What I'll revisit before next class:
Q1.1 — Properties of a probability function
(i) 0 ≤ p(x) ≤ 1. (ii) Σ p(x) = 1.
Q1.2 — Definition of the CDF
F(x) = P(X ≤ x) = Σ p(t) for all t ≤ x.
Q1.3 — Continuous P(X = a)
P(X = a) = 0 for any specific value a. (For continuous variables only intervals carry positive probability.)
Q3 — Faded example, Y
Step 1: k = 0.25.
Step 2: F(0) = 0.15; F(1) = 0.15 + 0.30 = 0.45; F(2) = 0.45 + 0.25 = 0.70; F(3) = 0.70 + 0.20 = 0.90; F(4) = 1.00.
Step 3: P(Y > 2) = 1 − F(2) = 1 − 0.70 = 0.30.
Q4.1 — Text messages per day
Discrete — a count taking values 0, 1, 2, …
Q4.2 — Weight of an apple
Continuous — weight is a measurement that can take any value in an interval (e.g. 142.7 g).
Q4.3 — F(2)
F(2) = p(1) + p(2) = 0.2 + 0.5 = 0.7.
Q4.4 — P(X > 2)
P(X > 2) = 1 − F(2) = 1 − 0.7 = 0.3. (Equivalently, P(X = 3) = 0.3.)

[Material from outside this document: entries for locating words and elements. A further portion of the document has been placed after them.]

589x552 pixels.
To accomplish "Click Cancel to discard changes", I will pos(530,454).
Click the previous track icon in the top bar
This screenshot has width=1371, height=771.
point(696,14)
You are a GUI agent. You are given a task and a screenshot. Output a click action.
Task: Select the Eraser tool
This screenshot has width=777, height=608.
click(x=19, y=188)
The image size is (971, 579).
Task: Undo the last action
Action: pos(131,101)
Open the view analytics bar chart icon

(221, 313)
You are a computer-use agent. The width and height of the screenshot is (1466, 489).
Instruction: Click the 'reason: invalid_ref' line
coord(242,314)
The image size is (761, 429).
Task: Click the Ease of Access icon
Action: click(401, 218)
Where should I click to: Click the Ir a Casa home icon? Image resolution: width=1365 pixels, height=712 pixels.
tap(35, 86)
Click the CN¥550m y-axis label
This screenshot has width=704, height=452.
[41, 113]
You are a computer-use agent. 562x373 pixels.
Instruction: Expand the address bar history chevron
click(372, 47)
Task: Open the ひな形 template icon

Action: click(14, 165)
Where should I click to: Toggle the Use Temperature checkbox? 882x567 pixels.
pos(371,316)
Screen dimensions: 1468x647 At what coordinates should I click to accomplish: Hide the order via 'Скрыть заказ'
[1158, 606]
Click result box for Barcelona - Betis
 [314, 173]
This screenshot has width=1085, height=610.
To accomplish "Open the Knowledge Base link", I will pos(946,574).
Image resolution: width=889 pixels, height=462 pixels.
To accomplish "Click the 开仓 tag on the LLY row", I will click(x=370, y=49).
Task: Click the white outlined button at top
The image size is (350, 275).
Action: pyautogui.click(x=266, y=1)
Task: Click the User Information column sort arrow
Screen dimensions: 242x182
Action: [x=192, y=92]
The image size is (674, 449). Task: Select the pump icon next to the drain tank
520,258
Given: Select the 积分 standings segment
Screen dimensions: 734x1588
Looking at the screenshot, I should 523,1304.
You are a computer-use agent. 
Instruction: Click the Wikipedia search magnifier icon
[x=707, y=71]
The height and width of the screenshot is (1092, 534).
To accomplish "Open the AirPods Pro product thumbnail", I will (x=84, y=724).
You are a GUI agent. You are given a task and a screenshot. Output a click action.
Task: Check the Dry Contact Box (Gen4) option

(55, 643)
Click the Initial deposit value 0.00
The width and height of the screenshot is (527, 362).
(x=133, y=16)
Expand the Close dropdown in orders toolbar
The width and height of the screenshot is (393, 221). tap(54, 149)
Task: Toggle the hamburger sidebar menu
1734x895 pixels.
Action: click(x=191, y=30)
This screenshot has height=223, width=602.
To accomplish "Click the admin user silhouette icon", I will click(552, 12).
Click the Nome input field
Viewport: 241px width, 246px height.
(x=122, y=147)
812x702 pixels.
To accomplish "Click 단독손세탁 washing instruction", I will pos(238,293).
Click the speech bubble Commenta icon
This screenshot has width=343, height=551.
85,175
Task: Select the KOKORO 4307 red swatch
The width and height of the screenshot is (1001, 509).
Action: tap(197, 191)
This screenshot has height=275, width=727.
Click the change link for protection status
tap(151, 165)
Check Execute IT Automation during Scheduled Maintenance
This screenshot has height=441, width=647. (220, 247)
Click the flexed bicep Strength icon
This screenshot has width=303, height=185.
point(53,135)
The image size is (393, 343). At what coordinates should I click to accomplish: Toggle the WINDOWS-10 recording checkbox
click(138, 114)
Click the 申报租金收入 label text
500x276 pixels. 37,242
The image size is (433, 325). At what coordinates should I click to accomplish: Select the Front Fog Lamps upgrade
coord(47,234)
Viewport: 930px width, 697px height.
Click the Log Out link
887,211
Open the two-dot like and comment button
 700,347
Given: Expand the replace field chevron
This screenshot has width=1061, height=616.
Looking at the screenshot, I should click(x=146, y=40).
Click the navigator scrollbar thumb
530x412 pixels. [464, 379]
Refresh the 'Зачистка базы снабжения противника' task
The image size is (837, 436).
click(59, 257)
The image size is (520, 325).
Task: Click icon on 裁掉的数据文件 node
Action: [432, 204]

Q4.5 — c such that 0.1 + 0.3 + 0.4 + c = 1
c = 1 − 0.8 = 0.2. Verify: 0.1 + 0.3 + 0.4 + 0.2 = 1.0 ✓, and all values are in [0, 1].
Q4.6 — p(x) = kx for x = 1, 2, 3, 4
k(1 + 2 + 3 + 4) = 1 ⇒ 10k = 1 ⇒ k = 1/10. So p(1) = 0.1, p(2) = 0.2, p(3) = 0.3, p(4) = 0.4.
Q4.7 — p(x) = kx² for x = 1, 2, 3
k(1 + 4 + 9) = 1 ⇒ 14k = 1 ⇒ k = 1/14.
Q4.8 — Recover p from F
p(2) = F(2) − F(1) = 0.5 − 0.2 = 0.3. p(3) = F(3) − F(2) = 0.8 − 0.5 = 0.3. p(4) = F(4) − F(3) = 1.0 − 0.8 = 0.2.
Q4.9 — Biased die p(x) = x/21
P(X ≥ 4) = p(4) + p(5) + p(6) = 4/21 + 5/21 + 6/21 = 15/21 = 5/7 ≈ 0.714.
Q4.10 — P(2 ≤ X ≤ 4) via F
Build F first: F(1) = 0.10, F(2) = 0.30, F(3) = 0.60, F(4) = 0.85, F(5) = 1.00. Then P(2 ≤ X ≤ 4) = F(4) − F(1) = 0.85 − 0.10 = 0.75. (Check by summing: 0.20 + 0.30 + 0.25 = 0.75 ✓.)
Q4.11 — Net profit Y from $2 die game
Y = x − 2, so Y ∈ {−1, 0, 1, 2, 3, 4} each with probability 1/6:
y | −1 0 1 2 3 4
p(y) | 1/6 1/6 1/6 1/6 1/6 1/6
Verify: each p(y) = 1/6 ∈ [0, 1] ✓; Σ p(y) = 6 × 1/6 = 1 ✓.
Q4.12 — Why endpoints don't matter for continuous X
For a continuous random variable, P(X = a) = 0 for every specific value a. Therefore including or excluding the endpoints 3 and 5 changes the probability by 0, so P(3 < X < 5) = P(3 ≤ X ≤ 5).